2. Add the icing sugar, a tablespoon at a time, until you get a glossy mixture. Add then the flavouring.
3. Keep mixing and adding the remaining icing sugar, until you get a "Toothpaste consistency".
4. Transfer the royal icing into a piping bag, with a tiny rounded nozzle; mine was too big but it was the only one I had available at my student flat.
5. For the cage creating process you will need to have a design previously made of how you would like your panels to look (I draw mine, but you can find some great designs online). place it under a piece of parchment paper and start piping following your design (see pictures). in order to get a great structure you have to create a lot of points of contact between each "pipe" of icing.
6. I decided to make 7 panels (1 extra for precaution purposes; to have a replacement if another panel breaks), but you can make as many as walls you want your cage to have.
7. Let the panels dry overnight; once they have dried completely you will be able to remove them from the parchment paper safely.
8. Taking 2 dried panels vertically, use the royal icing as a "glue" or "cement", and pipe it onto their sides; stick them together into the desired position and let them dry. Repeat this process with all the panels.
9. Once the cage structure is made, put some more royal icing over all the "connection" sides and decorate the bottom to assure the stability of the cage.
10. I painted with pearlescent white edible paint the "cemented" parts of the bottom and the sides, to give it a more realistic look.
Step 4: Step 4: Making the Candy and the Axe
So, the reason why the white susuwatari are white and evil is because they ate candy passed midnight. And as evilish balls they should have an axe to scape from this cage.
For the candy I used:
-Modeling chocolate (pink)
-pearlescent white edible paint
**you can also use the real candy they crave about but this was easier to make for me.
1. Roll some balls of modeling chocolate. Start pinching them to get the spikes, and let it harden.
2. Paint with the edible paint.
See? super easy.
For the axe we will follow this steps:
-Grey fondant
-Brown fondant
-Silver edible dust
1. Make the blade with grey fondant, thinning its edge and let it harden.

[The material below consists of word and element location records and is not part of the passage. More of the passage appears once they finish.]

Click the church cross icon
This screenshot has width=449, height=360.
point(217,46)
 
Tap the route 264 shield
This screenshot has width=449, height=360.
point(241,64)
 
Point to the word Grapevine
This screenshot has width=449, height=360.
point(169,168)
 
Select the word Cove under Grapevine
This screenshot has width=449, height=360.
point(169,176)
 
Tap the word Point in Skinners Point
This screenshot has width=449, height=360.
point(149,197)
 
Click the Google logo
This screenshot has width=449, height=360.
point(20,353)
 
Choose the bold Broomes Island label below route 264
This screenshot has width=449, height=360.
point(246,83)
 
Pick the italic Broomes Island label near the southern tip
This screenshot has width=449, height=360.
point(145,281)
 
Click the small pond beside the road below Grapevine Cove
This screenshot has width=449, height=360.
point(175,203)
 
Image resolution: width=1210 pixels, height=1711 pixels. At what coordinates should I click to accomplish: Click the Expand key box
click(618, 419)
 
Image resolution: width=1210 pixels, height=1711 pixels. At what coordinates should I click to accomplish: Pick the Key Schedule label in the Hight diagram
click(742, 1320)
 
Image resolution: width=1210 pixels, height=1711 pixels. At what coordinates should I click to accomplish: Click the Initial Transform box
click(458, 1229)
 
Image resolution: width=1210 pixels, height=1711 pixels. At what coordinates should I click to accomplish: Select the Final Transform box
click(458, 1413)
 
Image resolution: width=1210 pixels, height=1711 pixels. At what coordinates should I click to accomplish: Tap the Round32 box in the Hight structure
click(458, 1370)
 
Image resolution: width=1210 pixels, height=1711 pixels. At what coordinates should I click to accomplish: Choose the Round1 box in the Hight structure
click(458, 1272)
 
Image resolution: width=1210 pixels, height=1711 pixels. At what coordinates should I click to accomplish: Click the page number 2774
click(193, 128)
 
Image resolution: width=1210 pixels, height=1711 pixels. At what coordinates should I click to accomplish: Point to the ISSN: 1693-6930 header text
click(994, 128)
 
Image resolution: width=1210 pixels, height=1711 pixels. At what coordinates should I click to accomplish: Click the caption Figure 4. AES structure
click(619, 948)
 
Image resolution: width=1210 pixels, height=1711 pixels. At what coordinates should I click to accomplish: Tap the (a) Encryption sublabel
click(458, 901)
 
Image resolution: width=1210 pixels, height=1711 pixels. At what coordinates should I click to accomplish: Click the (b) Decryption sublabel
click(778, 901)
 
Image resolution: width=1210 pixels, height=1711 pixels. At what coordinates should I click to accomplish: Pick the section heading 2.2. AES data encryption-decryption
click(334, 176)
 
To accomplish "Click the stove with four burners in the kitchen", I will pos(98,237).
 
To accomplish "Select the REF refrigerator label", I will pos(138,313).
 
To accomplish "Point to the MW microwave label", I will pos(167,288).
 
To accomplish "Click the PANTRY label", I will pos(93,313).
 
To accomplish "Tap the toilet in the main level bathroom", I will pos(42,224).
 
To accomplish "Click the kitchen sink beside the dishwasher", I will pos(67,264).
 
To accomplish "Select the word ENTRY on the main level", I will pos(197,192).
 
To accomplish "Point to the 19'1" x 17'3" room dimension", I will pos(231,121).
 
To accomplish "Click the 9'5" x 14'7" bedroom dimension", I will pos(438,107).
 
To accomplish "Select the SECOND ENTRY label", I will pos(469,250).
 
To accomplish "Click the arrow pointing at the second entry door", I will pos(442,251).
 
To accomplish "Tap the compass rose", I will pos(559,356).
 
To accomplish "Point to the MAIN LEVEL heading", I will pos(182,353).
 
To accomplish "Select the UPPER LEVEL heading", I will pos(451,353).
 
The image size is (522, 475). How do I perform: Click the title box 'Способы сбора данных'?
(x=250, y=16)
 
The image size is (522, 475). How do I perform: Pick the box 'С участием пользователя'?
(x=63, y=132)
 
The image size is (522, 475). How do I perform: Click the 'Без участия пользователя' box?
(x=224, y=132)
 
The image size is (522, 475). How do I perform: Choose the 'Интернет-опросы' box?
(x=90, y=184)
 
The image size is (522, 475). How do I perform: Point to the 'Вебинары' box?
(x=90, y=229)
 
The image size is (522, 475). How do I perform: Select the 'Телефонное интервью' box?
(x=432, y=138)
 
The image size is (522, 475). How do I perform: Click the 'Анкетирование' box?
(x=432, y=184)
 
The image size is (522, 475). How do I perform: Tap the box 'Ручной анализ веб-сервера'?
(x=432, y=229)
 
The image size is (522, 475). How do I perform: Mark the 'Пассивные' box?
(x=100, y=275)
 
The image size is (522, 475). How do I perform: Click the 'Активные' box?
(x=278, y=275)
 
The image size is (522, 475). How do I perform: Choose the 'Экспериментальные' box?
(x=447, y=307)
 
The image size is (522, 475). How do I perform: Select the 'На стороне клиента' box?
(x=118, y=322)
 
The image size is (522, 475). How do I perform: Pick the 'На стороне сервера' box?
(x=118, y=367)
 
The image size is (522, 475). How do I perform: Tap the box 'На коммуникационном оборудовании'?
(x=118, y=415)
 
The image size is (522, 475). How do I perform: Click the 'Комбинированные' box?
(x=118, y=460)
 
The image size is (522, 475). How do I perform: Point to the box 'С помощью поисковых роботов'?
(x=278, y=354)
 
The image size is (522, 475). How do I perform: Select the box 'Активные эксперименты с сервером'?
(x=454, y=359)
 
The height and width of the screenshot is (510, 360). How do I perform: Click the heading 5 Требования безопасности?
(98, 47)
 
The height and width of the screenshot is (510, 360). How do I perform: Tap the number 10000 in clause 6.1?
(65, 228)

2. Roll a cylinder to make the handle and let it harden slightly. Make a hole in it and glue the blade.
3. Paint the sharp edge of the blade with silver edible dust.
Step 5: Step 5: Put Them Into the Cage!!!
So now the GREATEST part of the process, putting them into the cage!
1. For that, place the cage onto a nice plate, and very VERY carefully start placing inside the cage black-cute susuwatari. Be very careful, because the cage is very delicate and it may break if you are not careful #royalicingstruggles
2. Once the black susuwatari are placed, start with the white ones, making sure their blood-injected eyes are visible.
3. Very carefully, take the susuwatari arms you piped onto parchment paper before, and with some melted chocolate attach it to the black susuwatari THROUGH the panels of the cage.
4. Place your sculpted pink candy onto a cup, and you can start. Place the axe next to the cage when the story requires it :D
5. The last step is recreate the gremlin story!!
*There you have a caption of the film so you can see how adorably cute these originally are!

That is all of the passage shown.